RECORDED INFORMATION >>
::::::::

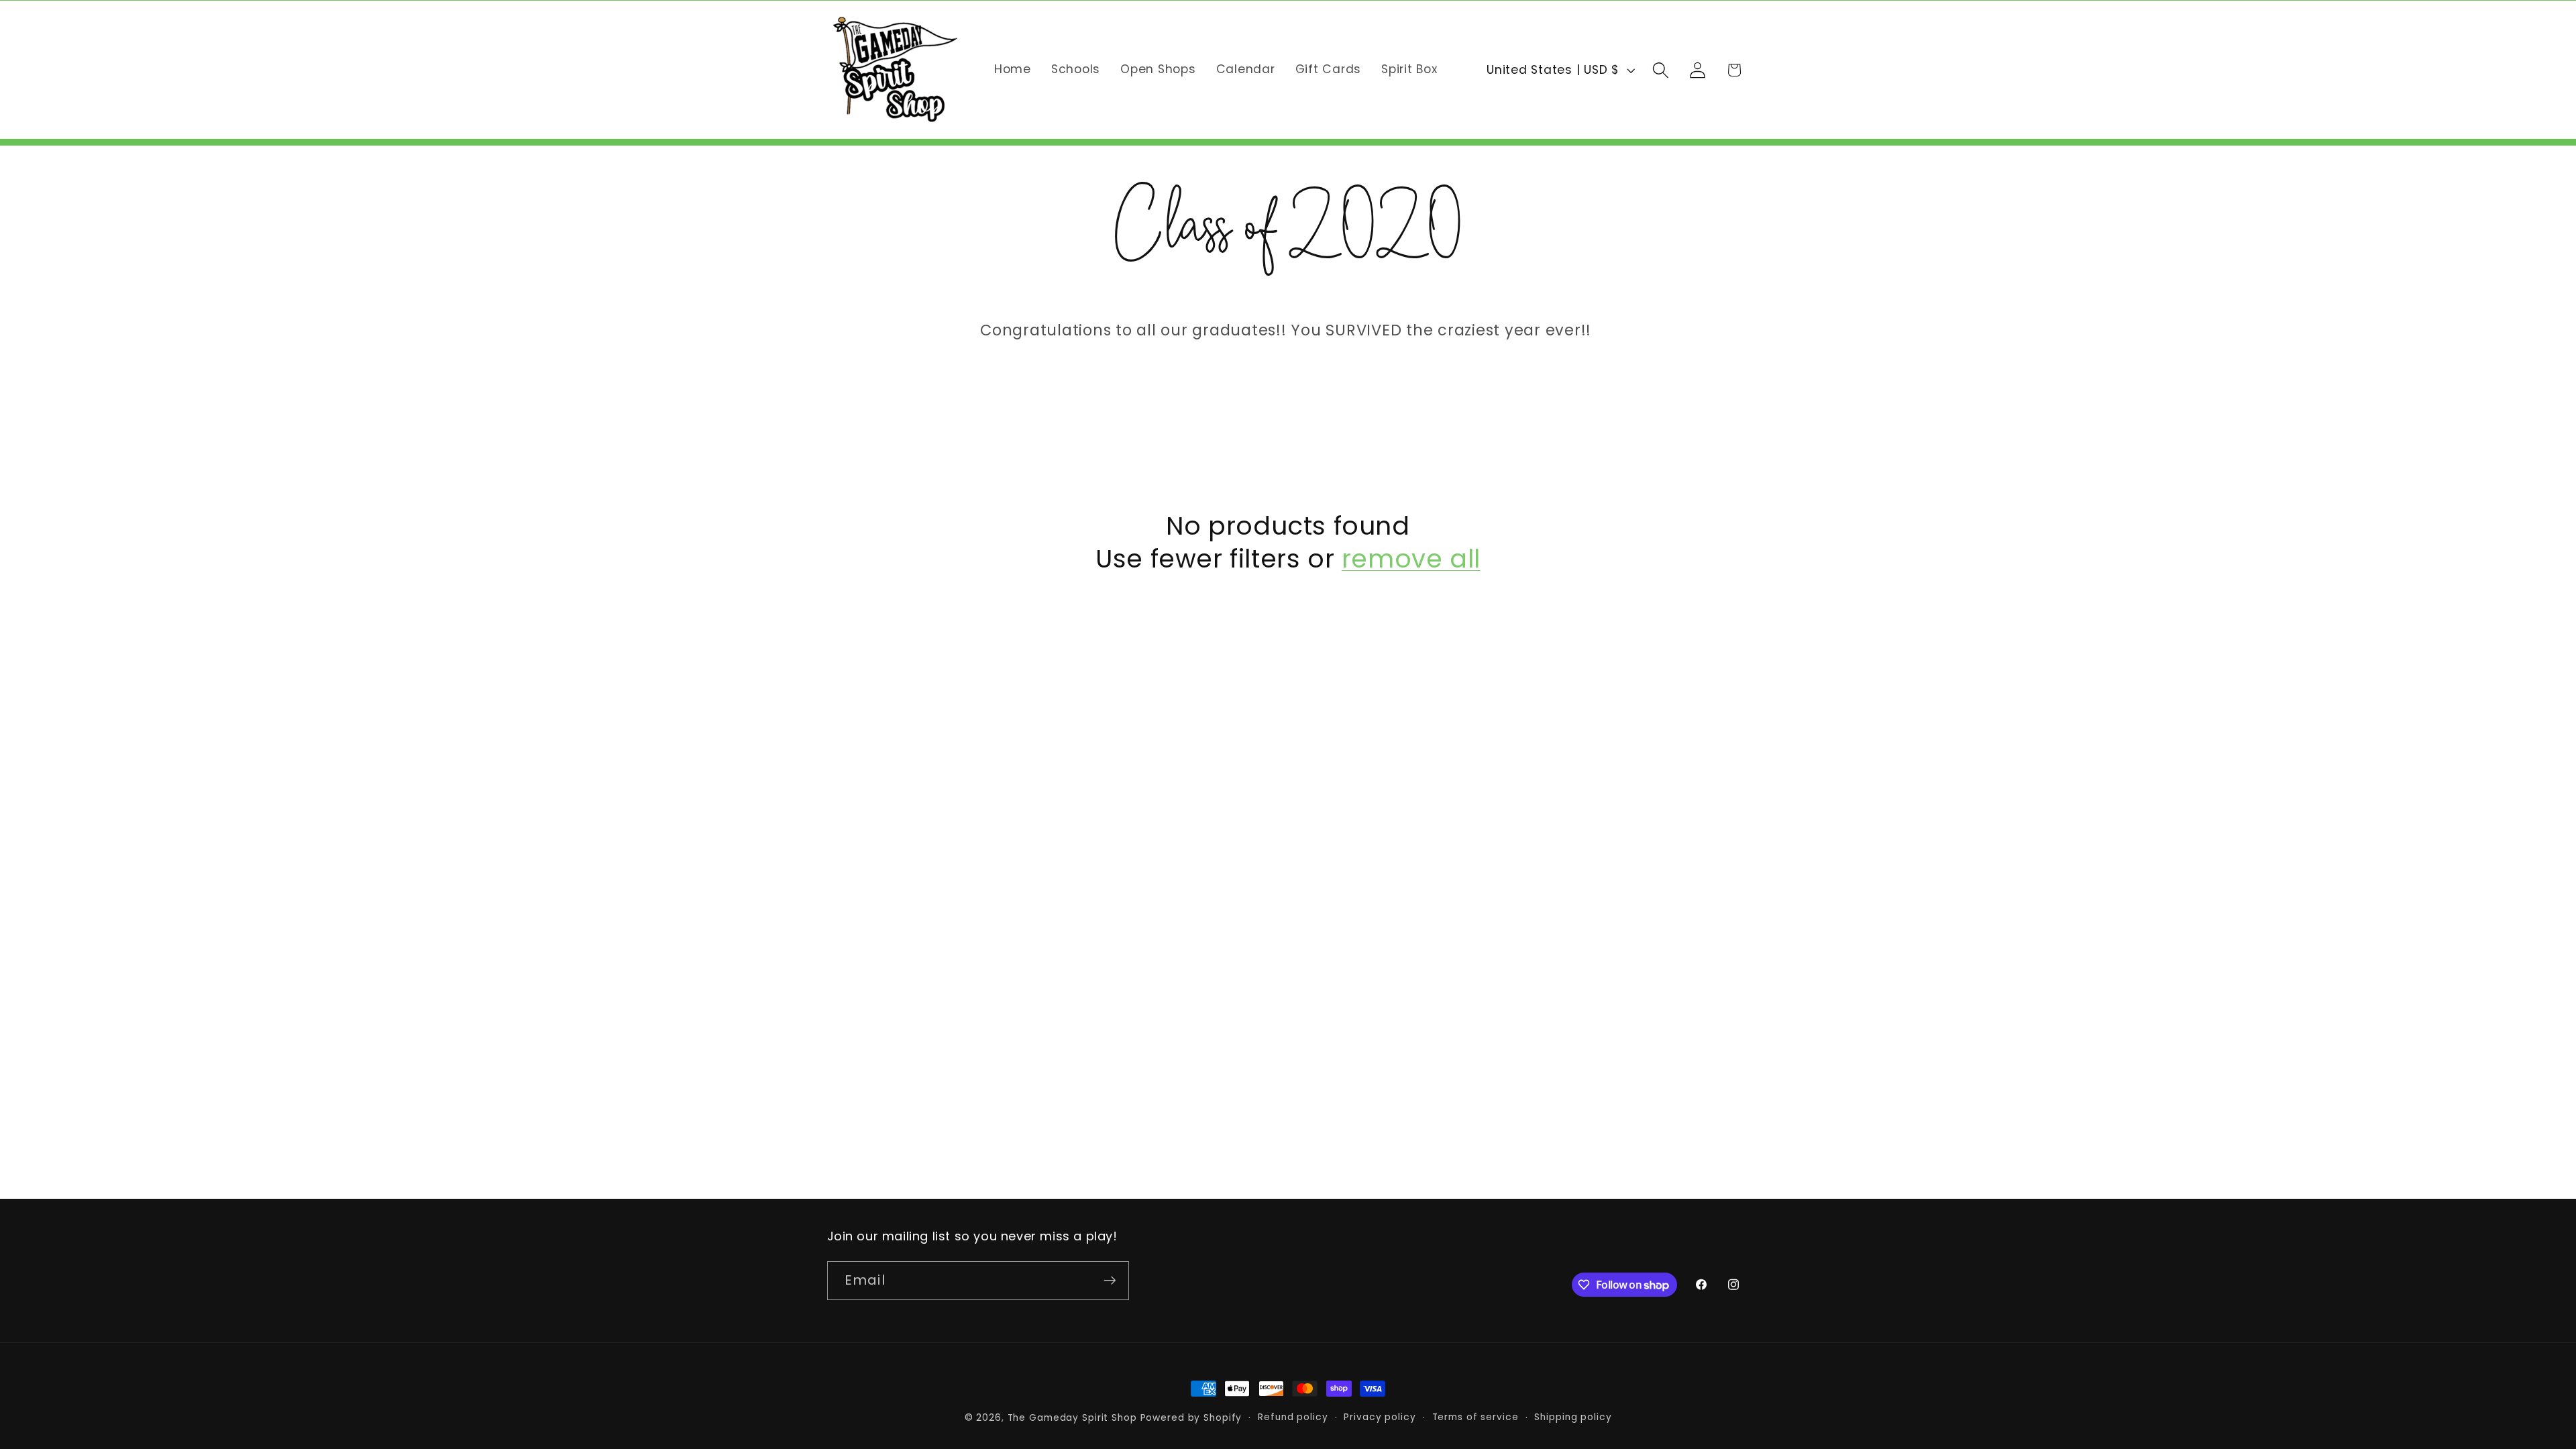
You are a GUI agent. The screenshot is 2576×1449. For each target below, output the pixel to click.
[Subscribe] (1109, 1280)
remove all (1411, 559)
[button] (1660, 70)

::::::::

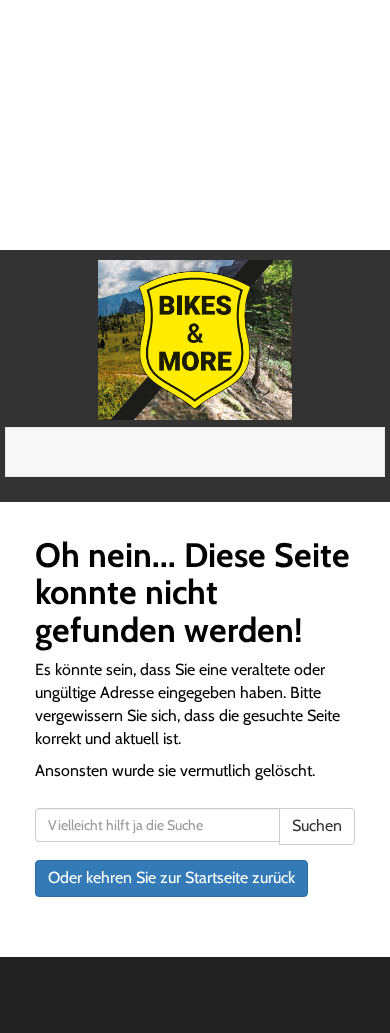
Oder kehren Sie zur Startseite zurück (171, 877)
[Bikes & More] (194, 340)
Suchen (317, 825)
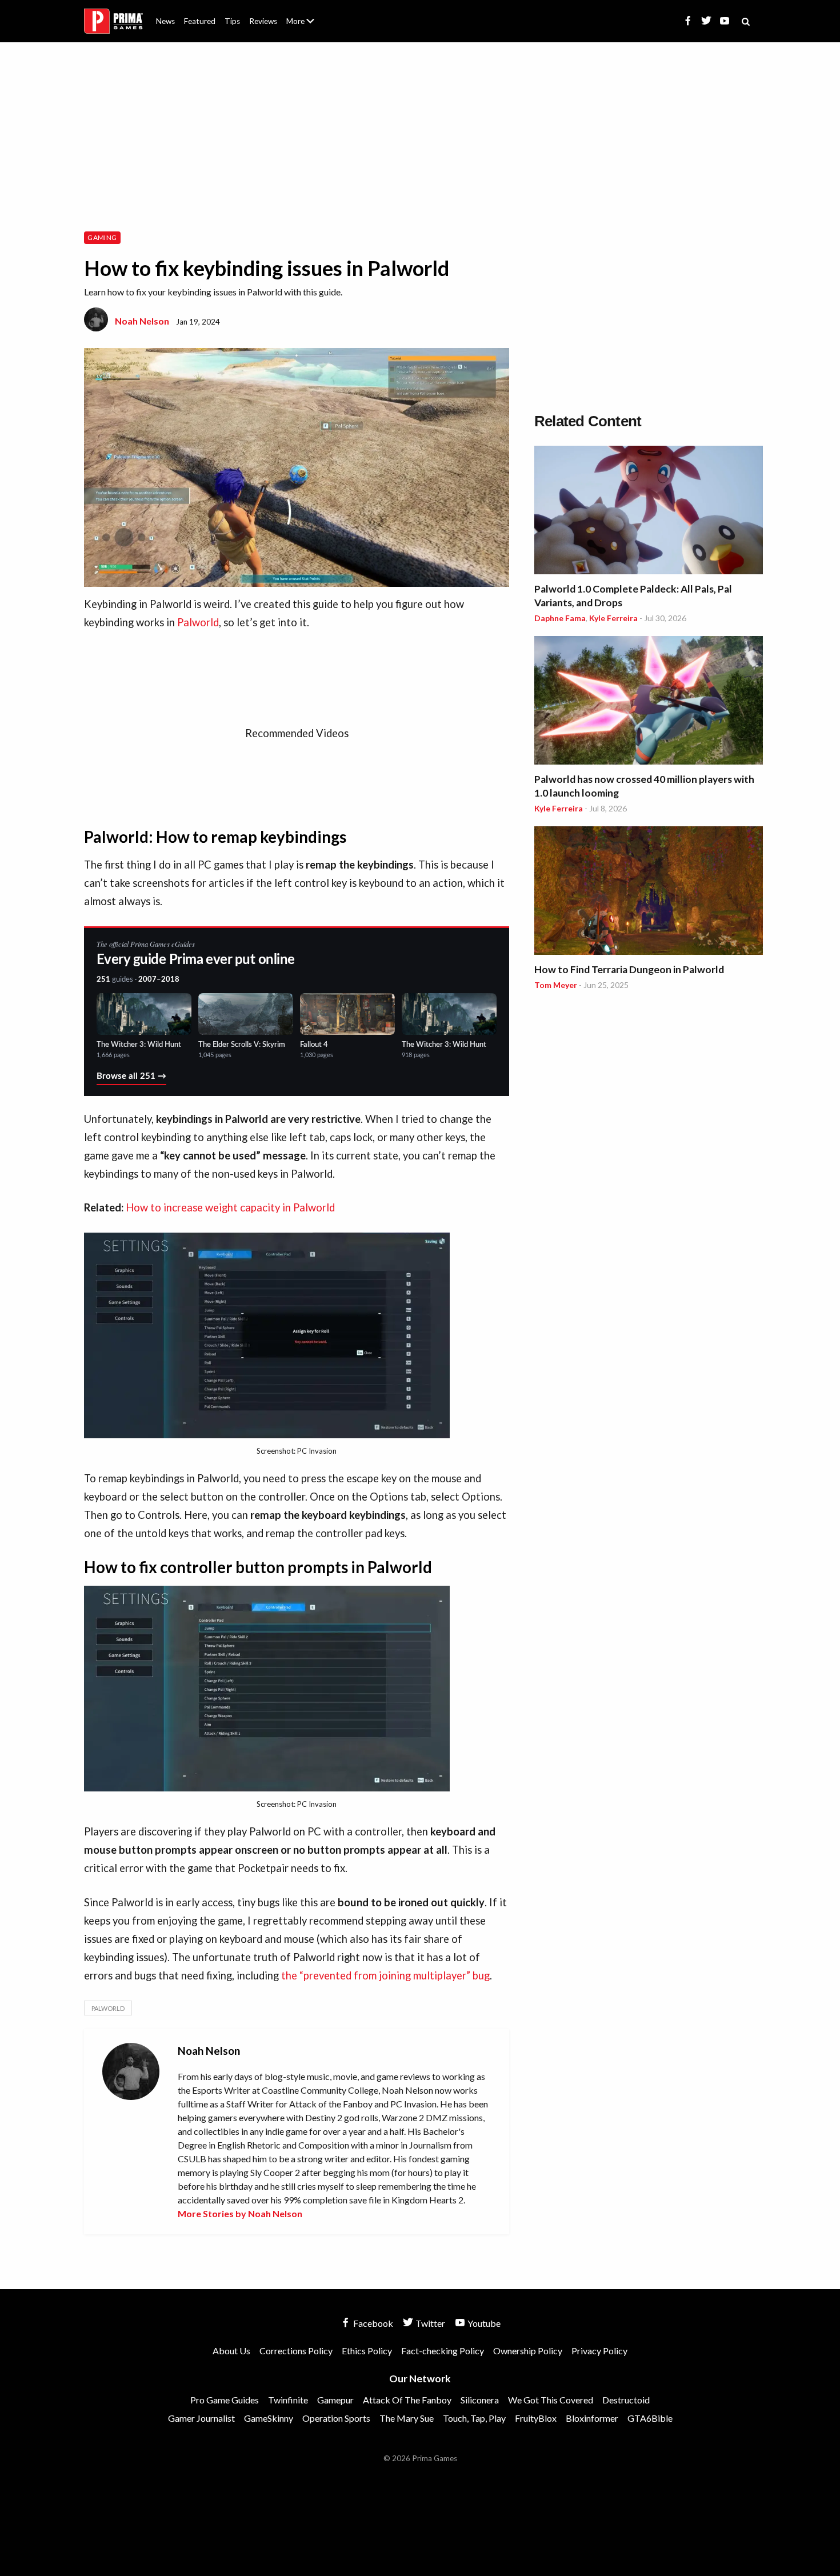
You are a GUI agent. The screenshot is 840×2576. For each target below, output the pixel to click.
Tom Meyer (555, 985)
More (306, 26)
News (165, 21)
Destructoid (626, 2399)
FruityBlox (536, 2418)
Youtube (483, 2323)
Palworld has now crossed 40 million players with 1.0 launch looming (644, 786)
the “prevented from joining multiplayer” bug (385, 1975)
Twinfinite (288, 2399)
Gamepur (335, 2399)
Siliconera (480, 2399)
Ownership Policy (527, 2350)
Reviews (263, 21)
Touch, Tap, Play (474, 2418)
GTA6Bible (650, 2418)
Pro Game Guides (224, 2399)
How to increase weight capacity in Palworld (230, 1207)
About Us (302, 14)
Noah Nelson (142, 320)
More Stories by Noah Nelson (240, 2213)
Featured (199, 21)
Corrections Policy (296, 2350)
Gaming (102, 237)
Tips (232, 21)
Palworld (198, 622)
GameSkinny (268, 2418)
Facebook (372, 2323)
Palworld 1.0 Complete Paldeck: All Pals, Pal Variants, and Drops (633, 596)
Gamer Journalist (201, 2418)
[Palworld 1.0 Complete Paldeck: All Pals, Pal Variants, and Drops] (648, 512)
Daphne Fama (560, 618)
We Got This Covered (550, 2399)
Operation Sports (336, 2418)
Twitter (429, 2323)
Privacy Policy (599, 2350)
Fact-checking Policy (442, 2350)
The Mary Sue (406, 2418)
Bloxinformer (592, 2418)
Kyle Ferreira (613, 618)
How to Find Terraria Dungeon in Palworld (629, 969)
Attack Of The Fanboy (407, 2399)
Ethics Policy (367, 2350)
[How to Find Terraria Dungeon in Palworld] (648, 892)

::::::::

WHAT TO WORK ON >>
Looking at the data above, count each line that holds the word "Complete" and report the count alone.

RESULT OF THIS TASK >>
2